Ainda assim, persiste a questão essencial — que o próprio Arthur do Val não soube responder com precisão: como identificar o militante realmente valoroso, especialmente para representar na ponta final da política, nas cidades? Como distinguir o idealista do oportunista, quando ambos chegam com a mesma camisa azul e o mesmo discurso liberalizante?

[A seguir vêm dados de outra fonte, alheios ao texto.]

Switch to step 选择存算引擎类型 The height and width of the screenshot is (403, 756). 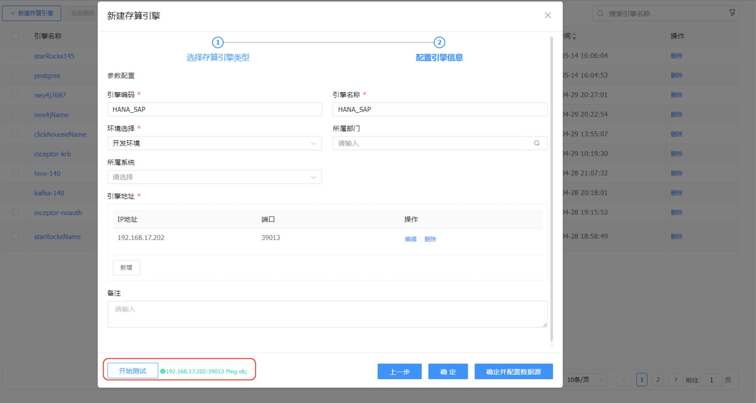click(218, 58)
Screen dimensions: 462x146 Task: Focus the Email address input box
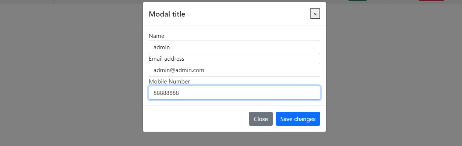tap(234, 70)
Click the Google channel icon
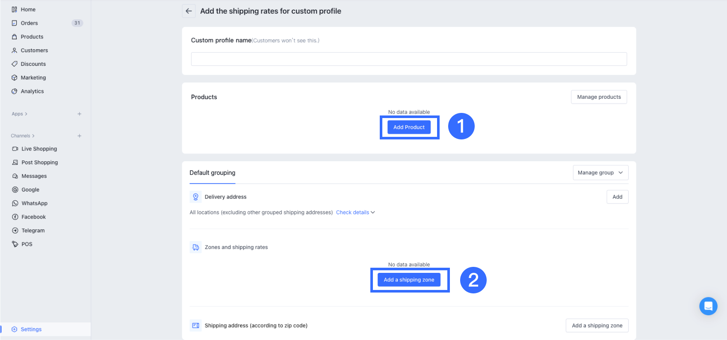The image size is (727, 340). (x=15, y=189)

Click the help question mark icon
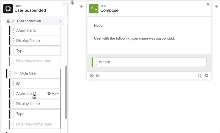click(92, 76)
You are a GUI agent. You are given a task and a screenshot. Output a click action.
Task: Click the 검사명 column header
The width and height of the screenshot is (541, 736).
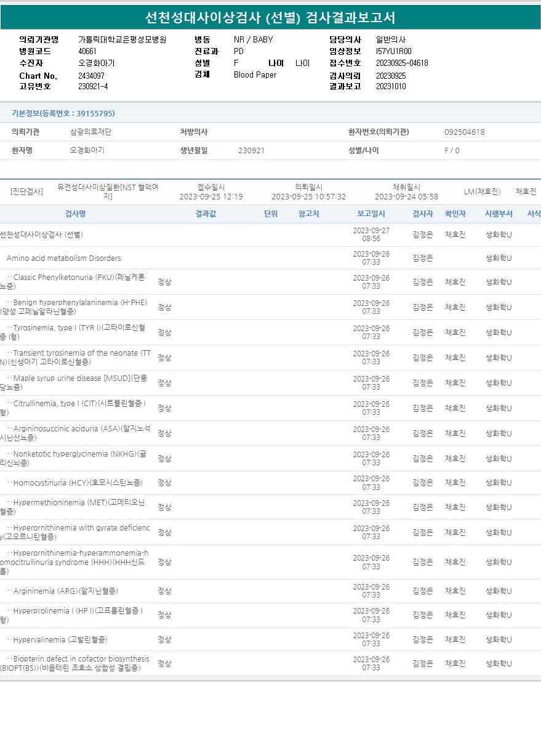point(75,214)
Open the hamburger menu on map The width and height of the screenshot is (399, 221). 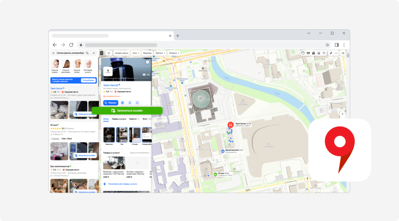[343, 53]
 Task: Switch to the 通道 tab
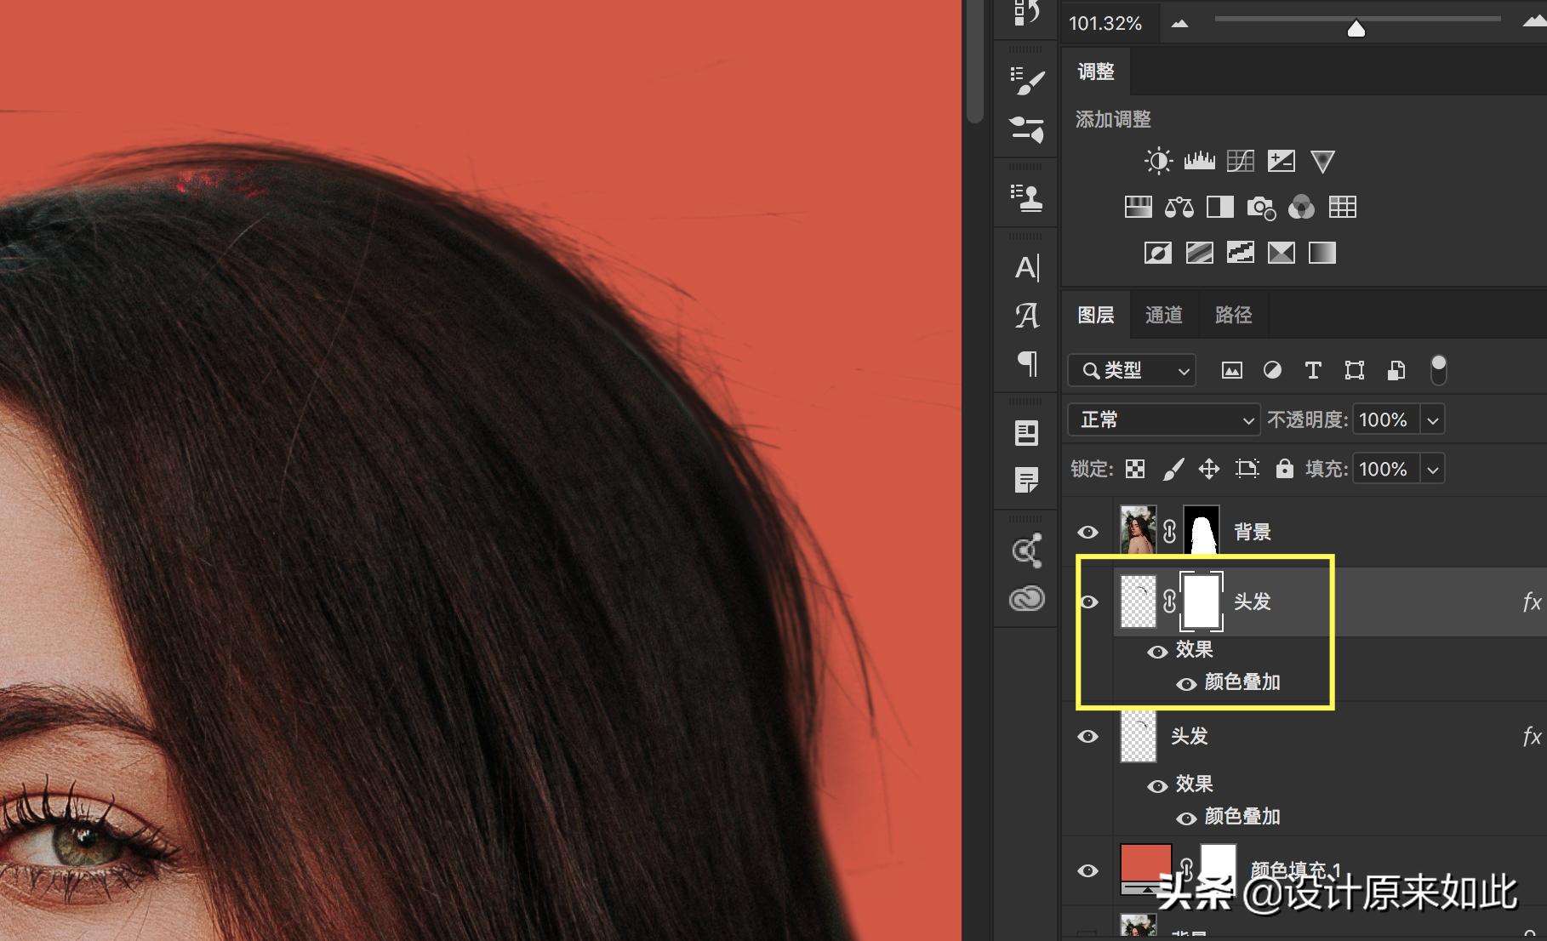tap(1163, 315)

O MBL sobreviveu a três governos, a rupturas internas e a reveses públicos, e hoje se tornou um partido. Hoje, se apresenta como uma força em ascensão, portadora de um projeto de país e não apenas de indignação performática. Hoje, sua militância, convém reconhecer, é organizada, persistente e numerosa. Mas agora cabe ao movimento evoluir como um todo. Seus membros conquistaram mentes — e isso, num país afetivamente polarizado, já é muito. Entretanto, lembremos que a corrida pelo poder também é um combustível instável para projetos que ambicionam longevidade institucional e de interesses escusos na política, tal qual fazem outros partidos.
A Missão, por outro lado, tem um programa, um livro de regras e um público ativista. Agora precisa descobrir se tem também quadros e gestão funcional — e se seus quadros terão consistência para não trair o que está escrito, preto no amarelo, de sustentar a representatividade da militância, e de como o debate público será pautado. Devemos sempre questionar tudo.